This invention relates to actively stabilized lasers, and has particular application to lasers which avoid the use of dithering for frequency stabilization.
Lasers have a gain medium contained between a pair of mirrors. The lasing medium will sustain oscillations over only a narrow band of frequencies, producing considerable power at a central peak frequency, and dropping off in power production as the sides of the band are approached. The mirrors are spaced so that the optical length between them is an integral multiple of half wavelengths of the light of desired frequency. As this optical length drifts with age, temperature fluctuations, acoustics, vibrations, and the like, the frequency of the light produced by the laser drifts with it. If the laser is originally tuned to the peak frequency, this drift from the peak frequency results in reduced power. Further, if the laser is used to measure a distance or other parameter, this drift may cause measurement errors.
Passive stabilization--shock protection, constant temperature maintenance, and the like--can do only so much. Workers have therefore developed two forms of active stabilization.
For the first form of active stabilization, the lasing material is modified (as by applying a magnetic field to it, for Zeeman splitting), so as to have two separate modes of operation, separately detectable, with separate peak frequencies, and separate (but overlapping) frequency bands. The optical length is set so that the operating frequency is lower than the higher mode peak frequency, and higher than the lower mode peak frequency. As the operating frequency drifts, the ratio of the power produced in the high frequency mode to the power produced in the low frequency mode changes. This change in power ratio is detected, and the optical length is adjusted to restore the ratio to the desired valve. This restores the operating frequency to the desired value as well.
The second form of active stabilization is dithering. The frequency is deliberately changed--dithered--in a periodic manner, causing a concurrent fluctuation in the power output.
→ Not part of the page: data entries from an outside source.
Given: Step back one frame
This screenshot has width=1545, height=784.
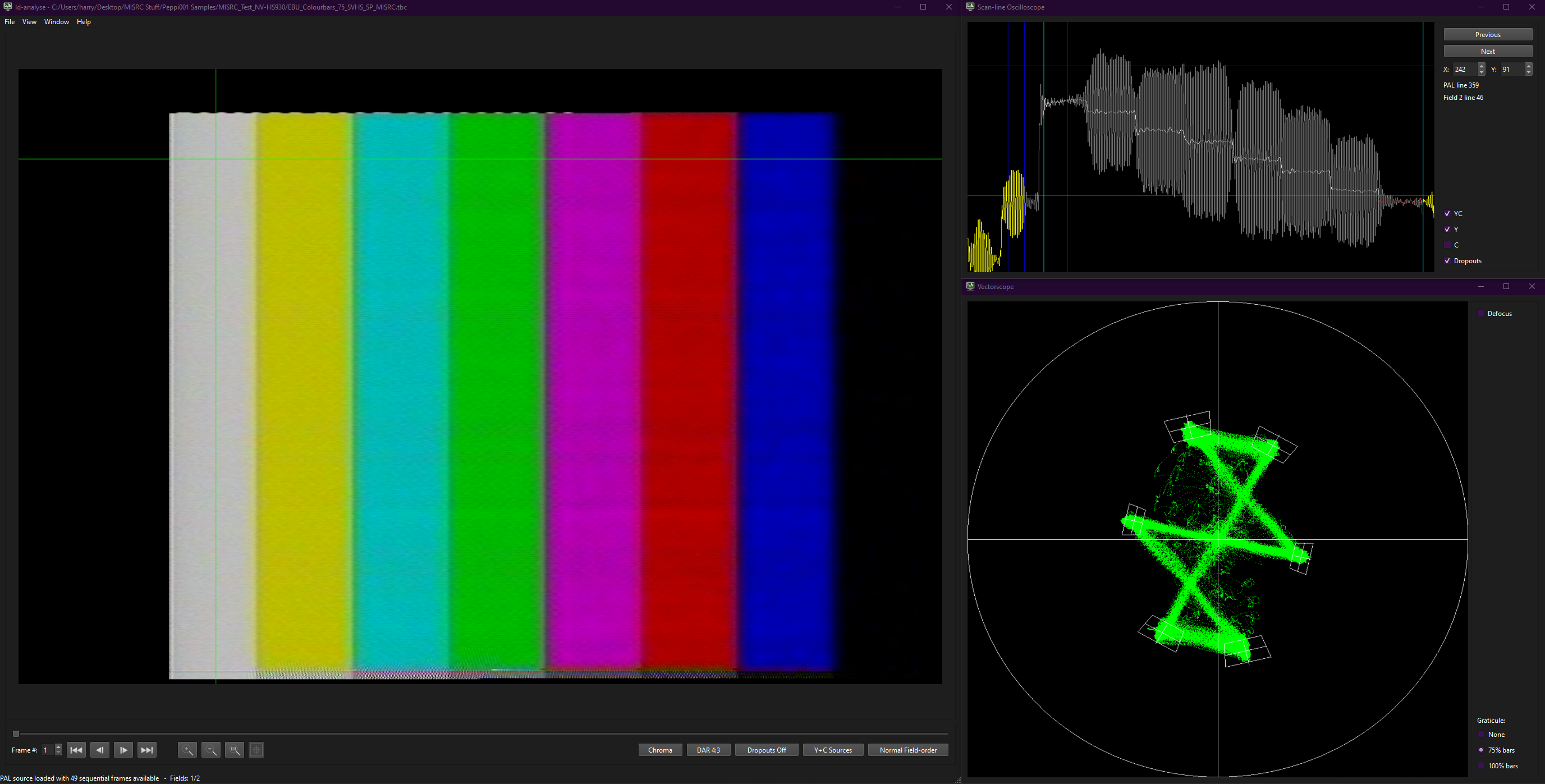Looking at the screenshot, I should tap(99, 750).
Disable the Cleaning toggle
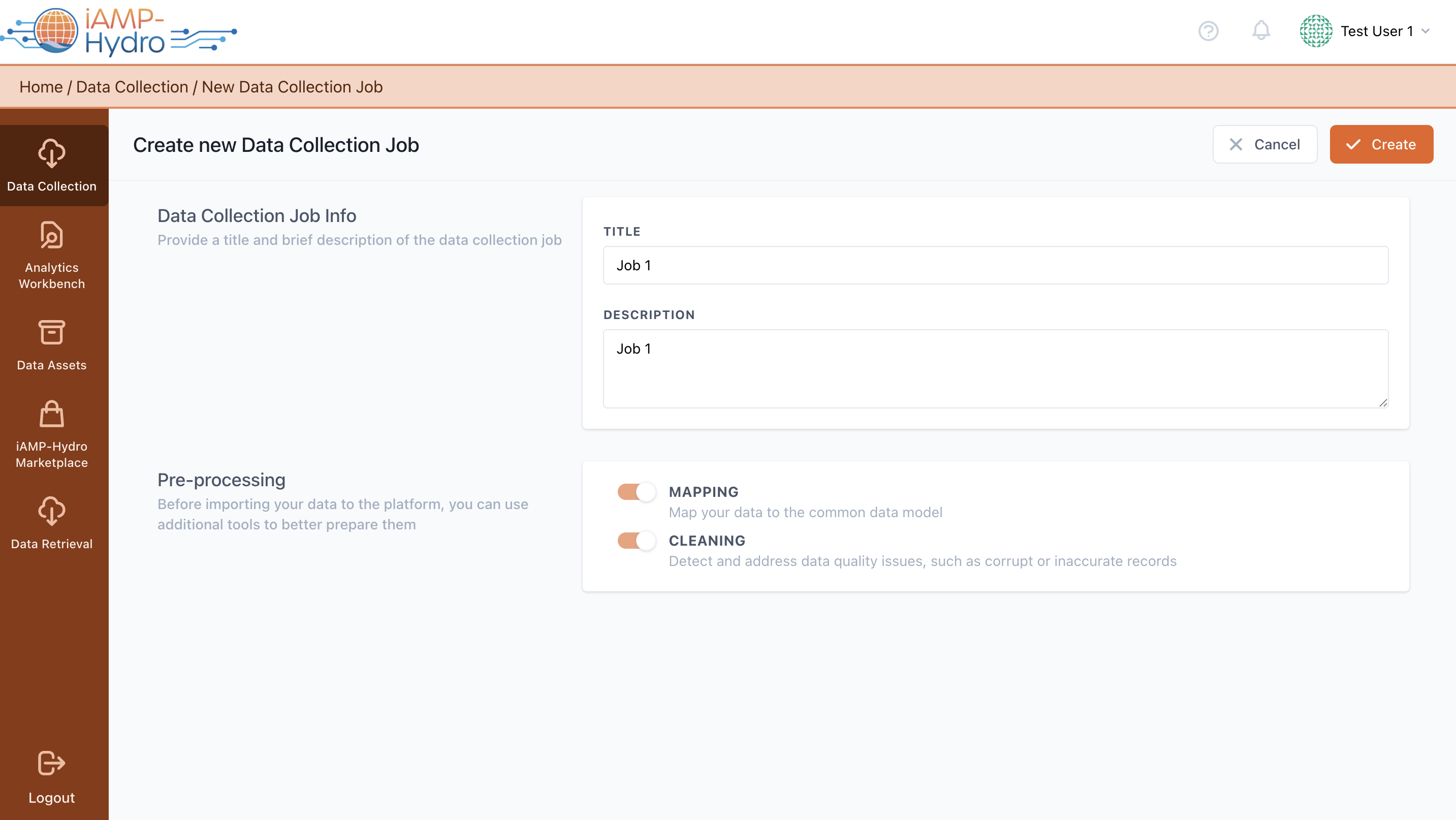Image resolution: width=1456 pixels, height=820 pixels. pyautogui.click(x=637, y=541)
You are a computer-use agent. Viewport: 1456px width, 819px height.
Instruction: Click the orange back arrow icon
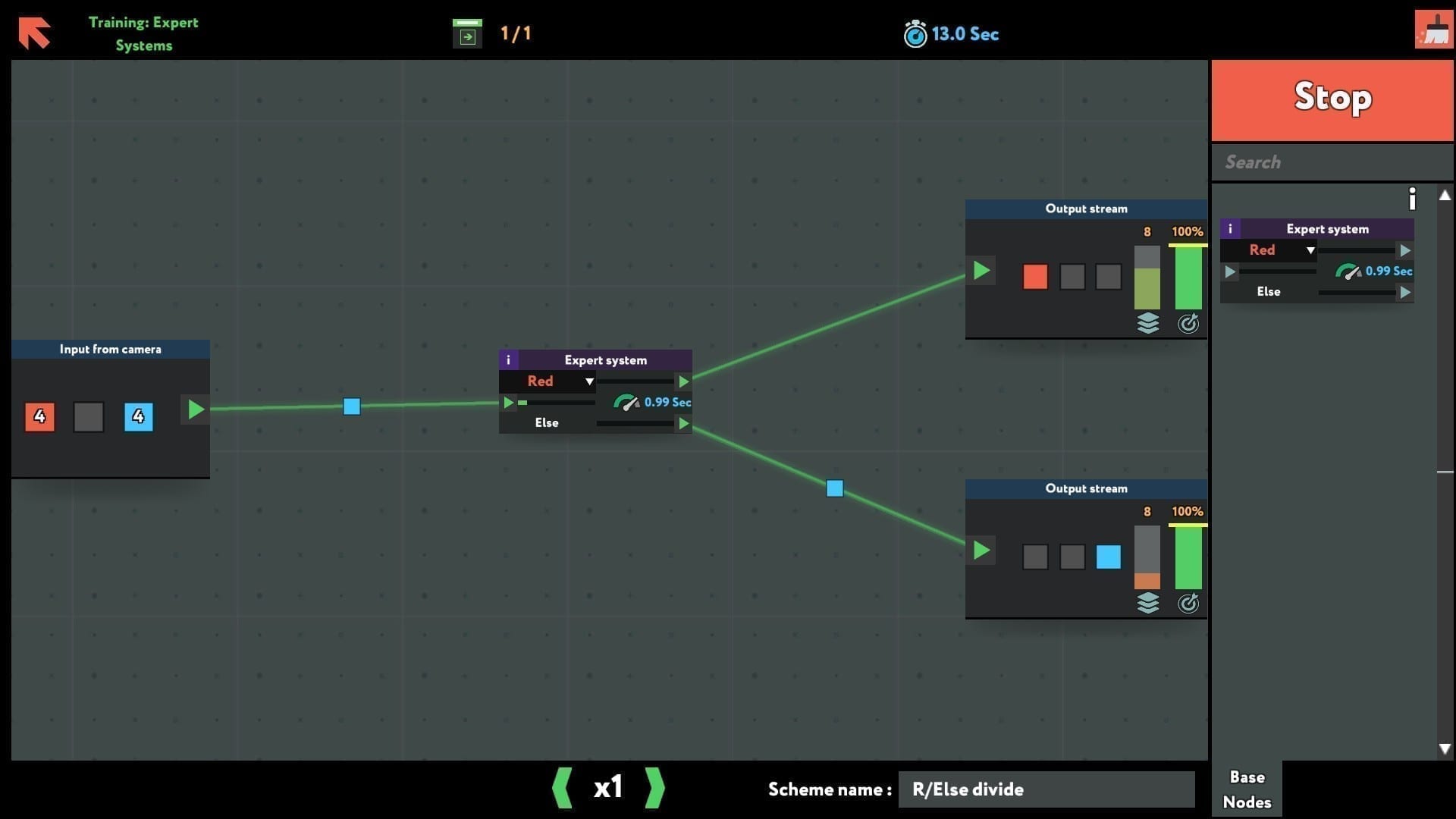(x=34, y=33)
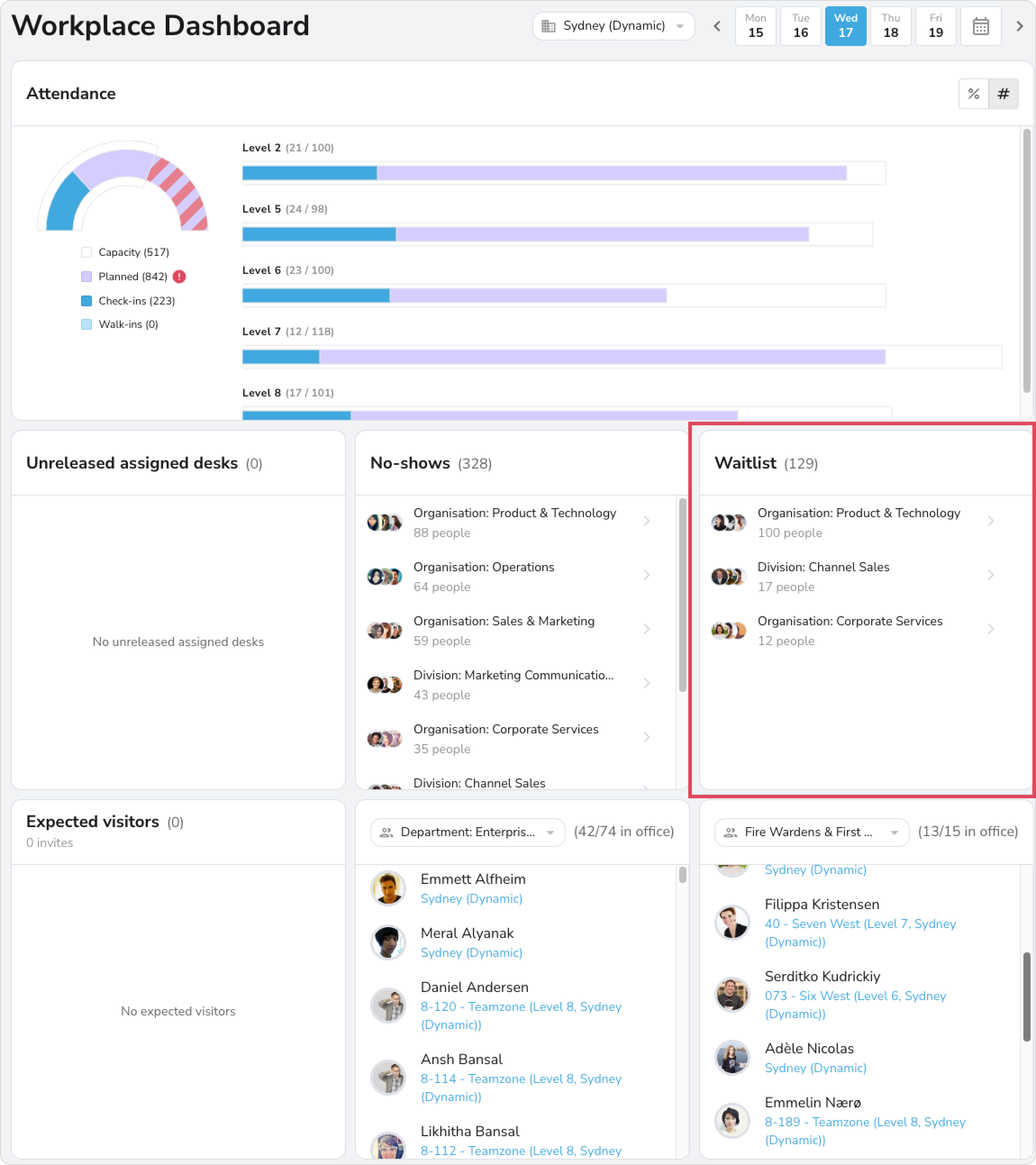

If the operating frequency is above the peak frequency, then increasing the operating frequency will decrease the power output. Therefore, the power output fluctuation will be at the same frequency as, and a half cycle out of phase with, the frequency dither. Likewise, if the operating frequency is below the peak frequency, then increasing the operating frequency will increase the power output. Therefore, the power output fluctuation will be at the same frequency as, and in phase with, the frequency dither.
If the operating frequency is at the peak frequency, then power will be reduced whether the operating frequency is increased or decreased. Therefore, the power output fluctuation will be at twice the frequency of the frequency dither, and will give the appearance of inverted full wave rectification. When this second harmonic predominates over the first harmonic, operation is at (or near) peak frequency. The operating frequency is servo controlled to maximize the second harmonic, and minimize the first harmonic, of the dither frequency.